━━ Data shown

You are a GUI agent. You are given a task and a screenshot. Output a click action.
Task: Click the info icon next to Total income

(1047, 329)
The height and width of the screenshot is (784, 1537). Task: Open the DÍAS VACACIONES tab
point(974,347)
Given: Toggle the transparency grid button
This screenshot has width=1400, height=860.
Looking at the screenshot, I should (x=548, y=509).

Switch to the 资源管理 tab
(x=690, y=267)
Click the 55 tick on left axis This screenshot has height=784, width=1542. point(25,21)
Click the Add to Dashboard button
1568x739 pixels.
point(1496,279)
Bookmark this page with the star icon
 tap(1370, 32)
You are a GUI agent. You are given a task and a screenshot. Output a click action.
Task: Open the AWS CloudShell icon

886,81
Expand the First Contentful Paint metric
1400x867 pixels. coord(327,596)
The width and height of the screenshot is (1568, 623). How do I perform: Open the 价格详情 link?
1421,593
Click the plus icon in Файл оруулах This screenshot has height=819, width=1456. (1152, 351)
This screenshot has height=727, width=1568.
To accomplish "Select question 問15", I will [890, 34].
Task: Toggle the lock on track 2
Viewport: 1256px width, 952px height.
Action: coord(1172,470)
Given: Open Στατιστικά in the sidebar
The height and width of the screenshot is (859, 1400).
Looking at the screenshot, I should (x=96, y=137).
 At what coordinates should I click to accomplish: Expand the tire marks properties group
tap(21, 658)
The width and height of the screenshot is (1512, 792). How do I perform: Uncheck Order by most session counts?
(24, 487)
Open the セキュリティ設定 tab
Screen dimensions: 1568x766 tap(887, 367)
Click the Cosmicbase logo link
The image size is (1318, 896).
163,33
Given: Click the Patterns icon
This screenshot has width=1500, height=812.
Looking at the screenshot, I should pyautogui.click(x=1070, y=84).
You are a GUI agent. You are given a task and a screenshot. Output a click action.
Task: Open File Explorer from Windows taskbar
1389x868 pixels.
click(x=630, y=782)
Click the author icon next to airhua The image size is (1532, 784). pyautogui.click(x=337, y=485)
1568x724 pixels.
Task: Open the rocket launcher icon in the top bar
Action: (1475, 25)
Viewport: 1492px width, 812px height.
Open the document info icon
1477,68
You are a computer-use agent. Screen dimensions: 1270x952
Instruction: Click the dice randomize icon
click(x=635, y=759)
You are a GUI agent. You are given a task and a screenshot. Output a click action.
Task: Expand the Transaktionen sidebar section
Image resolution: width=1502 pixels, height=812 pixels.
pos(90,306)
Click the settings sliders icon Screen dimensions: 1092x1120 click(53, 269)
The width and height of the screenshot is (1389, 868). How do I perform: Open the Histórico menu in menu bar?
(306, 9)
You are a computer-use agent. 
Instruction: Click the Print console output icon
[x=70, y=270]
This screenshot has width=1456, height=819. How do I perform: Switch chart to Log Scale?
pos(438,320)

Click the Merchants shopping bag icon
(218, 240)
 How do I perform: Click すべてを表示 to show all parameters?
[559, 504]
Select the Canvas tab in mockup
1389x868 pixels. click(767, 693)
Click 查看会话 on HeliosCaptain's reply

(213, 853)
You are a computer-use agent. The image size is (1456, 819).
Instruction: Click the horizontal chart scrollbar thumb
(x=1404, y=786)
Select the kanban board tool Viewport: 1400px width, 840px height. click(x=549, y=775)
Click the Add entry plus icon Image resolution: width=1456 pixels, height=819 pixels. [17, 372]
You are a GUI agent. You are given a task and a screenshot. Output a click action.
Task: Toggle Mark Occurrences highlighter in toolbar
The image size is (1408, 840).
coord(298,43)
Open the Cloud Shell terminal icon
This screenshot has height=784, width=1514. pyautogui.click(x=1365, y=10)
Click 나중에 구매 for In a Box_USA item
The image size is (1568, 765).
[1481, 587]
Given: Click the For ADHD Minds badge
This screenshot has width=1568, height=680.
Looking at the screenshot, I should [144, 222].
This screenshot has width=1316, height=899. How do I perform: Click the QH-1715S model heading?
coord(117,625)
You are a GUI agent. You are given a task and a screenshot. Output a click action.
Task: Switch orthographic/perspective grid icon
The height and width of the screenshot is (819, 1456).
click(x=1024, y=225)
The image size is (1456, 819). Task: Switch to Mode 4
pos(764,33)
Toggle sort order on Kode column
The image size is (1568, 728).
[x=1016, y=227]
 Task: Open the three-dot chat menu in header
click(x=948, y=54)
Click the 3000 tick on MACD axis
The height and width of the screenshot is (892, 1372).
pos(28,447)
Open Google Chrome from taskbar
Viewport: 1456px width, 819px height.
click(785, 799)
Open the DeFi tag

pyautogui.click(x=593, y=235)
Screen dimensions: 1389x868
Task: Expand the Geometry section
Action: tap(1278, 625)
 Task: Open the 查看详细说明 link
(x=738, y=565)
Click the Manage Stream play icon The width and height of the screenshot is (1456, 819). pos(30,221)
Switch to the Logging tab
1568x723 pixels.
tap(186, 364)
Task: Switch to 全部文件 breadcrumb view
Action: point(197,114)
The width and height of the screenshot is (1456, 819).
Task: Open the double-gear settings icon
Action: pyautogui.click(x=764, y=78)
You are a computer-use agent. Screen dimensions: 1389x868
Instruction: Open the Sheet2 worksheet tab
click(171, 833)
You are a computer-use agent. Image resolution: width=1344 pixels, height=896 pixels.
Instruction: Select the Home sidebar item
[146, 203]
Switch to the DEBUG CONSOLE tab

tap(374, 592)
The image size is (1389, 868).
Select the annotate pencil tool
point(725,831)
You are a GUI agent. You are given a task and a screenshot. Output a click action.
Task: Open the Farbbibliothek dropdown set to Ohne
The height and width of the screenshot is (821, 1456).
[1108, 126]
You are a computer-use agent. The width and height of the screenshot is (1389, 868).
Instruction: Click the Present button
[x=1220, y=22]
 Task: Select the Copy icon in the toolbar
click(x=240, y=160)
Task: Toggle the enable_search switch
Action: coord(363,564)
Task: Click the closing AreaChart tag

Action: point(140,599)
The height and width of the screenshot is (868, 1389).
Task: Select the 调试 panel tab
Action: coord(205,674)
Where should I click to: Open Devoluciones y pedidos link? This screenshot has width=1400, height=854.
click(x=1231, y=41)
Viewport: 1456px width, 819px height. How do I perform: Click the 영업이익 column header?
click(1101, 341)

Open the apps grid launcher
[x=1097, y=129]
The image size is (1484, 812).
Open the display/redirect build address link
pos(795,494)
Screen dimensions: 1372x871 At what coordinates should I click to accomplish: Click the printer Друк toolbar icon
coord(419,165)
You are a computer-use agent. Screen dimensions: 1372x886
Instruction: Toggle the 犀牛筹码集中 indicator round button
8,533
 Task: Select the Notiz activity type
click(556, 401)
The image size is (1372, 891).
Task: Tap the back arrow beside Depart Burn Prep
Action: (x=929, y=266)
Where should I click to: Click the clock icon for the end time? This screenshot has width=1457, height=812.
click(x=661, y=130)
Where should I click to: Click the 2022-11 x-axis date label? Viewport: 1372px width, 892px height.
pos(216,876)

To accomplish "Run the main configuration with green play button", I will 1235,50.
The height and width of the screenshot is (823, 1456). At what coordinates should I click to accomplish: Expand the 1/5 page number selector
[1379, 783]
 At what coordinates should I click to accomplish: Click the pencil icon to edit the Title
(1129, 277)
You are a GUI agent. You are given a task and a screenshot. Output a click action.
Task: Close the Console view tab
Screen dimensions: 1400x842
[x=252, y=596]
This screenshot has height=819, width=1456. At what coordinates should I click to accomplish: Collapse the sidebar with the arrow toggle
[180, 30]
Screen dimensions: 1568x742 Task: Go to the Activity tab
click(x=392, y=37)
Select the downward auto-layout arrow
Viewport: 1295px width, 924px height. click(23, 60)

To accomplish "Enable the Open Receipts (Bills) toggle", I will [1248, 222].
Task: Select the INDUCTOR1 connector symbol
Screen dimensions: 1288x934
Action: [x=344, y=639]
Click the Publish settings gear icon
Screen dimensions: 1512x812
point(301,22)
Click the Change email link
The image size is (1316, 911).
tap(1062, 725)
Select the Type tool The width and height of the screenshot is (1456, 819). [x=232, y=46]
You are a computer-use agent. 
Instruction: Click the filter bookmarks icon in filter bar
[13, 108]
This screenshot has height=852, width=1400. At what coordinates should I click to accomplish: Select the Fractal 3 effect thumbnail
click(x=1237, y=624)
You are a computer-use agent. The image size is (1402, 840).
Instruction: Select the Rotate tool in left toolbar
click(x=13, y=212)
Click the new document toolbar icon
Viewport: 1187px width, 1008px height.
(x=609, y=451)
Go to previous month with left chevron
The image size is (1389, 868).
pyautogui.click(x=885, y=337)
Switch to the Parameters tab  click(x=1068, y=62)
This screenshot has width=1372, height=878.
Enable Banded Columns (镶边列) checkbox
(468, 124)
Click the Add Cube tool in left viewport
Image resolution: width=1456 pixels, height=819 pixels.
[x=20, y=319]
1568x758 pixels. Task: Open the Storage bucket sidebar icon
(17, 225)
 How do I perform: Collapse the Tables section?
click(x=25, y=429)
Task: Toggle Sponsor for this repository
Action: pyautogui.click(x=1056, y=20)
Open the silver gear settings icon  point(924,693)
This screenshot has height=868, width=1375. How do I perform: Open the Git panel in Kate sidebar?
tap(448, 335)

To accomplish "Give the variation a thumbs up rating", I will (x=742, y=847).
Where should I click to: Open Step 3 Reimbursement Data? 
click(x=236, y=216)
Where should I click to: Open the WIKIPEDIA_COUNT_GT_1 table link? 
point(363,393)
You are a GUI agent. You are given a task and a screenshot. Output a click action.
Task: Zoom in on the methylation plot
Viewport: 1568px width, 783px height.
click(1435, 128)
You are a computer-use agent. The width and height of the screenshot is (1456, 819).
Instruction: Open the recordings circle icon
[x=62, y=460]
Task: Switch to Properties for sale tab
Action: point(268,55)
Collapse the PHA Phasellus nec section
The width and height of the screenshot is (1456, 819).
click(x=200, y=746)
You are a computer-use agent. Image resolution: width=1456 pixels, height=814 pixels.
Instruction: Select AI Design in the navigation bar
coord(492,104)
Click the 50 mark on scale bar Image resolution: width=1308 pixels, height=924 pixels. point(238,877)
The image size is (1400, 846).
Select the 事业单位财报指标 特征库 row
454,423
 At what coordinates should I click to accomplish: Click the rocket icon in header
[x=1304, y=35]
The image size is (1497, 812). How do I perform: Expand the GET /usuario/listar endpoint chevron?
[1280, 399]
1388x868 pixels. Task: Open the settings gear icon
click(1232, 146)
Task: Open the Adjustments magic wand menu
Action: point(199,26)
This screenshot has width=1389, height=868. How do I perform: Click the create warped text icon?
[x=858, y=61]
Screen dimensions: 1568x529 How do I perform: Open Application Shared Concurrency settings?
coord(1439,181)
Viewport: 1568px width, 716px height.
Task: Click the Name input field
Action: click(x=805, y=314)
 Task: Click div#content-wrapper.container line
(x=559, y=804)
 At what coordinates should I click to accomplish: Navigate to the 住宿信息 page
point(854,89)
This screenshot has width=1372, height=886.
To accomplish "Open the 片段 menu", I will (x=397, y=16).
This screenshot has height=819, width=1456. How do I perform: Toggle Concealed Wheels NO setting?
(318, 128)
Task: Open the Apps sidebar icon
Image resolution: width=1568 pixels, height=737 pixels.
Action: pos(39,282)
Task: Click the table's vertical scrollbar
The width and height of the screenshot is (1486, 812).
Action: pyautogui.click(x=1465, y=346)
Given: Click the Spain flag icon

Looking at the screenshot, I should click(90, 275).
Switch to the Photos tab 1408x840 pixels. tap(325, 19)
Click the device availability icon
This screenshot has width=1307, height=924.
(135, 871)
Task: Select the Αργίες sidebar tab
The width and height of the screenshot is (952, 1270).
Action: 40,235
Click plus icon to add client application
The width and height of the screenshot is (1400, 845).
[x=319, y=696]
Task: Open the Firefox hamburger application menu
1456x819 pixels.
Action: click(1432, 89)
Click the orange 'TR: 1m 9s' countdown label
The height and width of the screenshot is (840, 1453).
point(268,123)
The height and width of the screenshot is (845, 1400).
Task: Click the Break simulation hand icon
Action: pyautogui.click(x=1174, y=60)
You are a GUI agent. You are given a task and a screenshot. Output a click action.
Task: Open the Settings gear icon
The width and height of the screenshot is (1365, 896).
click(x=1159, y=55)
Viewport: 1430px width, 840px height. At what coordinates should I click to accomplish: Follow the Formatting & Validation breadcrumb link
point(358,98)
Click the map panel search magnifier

━━━━

_Task brief_: I need every line from the material that contains the word "computer".

_Answer to the exercise_:
You are a computer-use agent. Screen dimensions: 1270x952
You are a computer-use agent. 
You are a computer-use agent. The image size is (1456, 819).
You are a computer-use agent. Screen dimensions: 1389x868
You are a computer-use agent. Image resolution: width=1344 pixels, height=896 pixels.
You are a computer-use agent. The width and height of the screenshot is (1389, 868).
You are a computer-use agent. Screen dimensions: 1372x886
You are a computer-use agent. 
You are a computer-use agent. The image size is (1402, 840).
You are a computer-use agent. The width and height of the screenshot is (1456, 819).
You are a computer-use agent. Image resolution: width=1456 pixels, height=814 pixels.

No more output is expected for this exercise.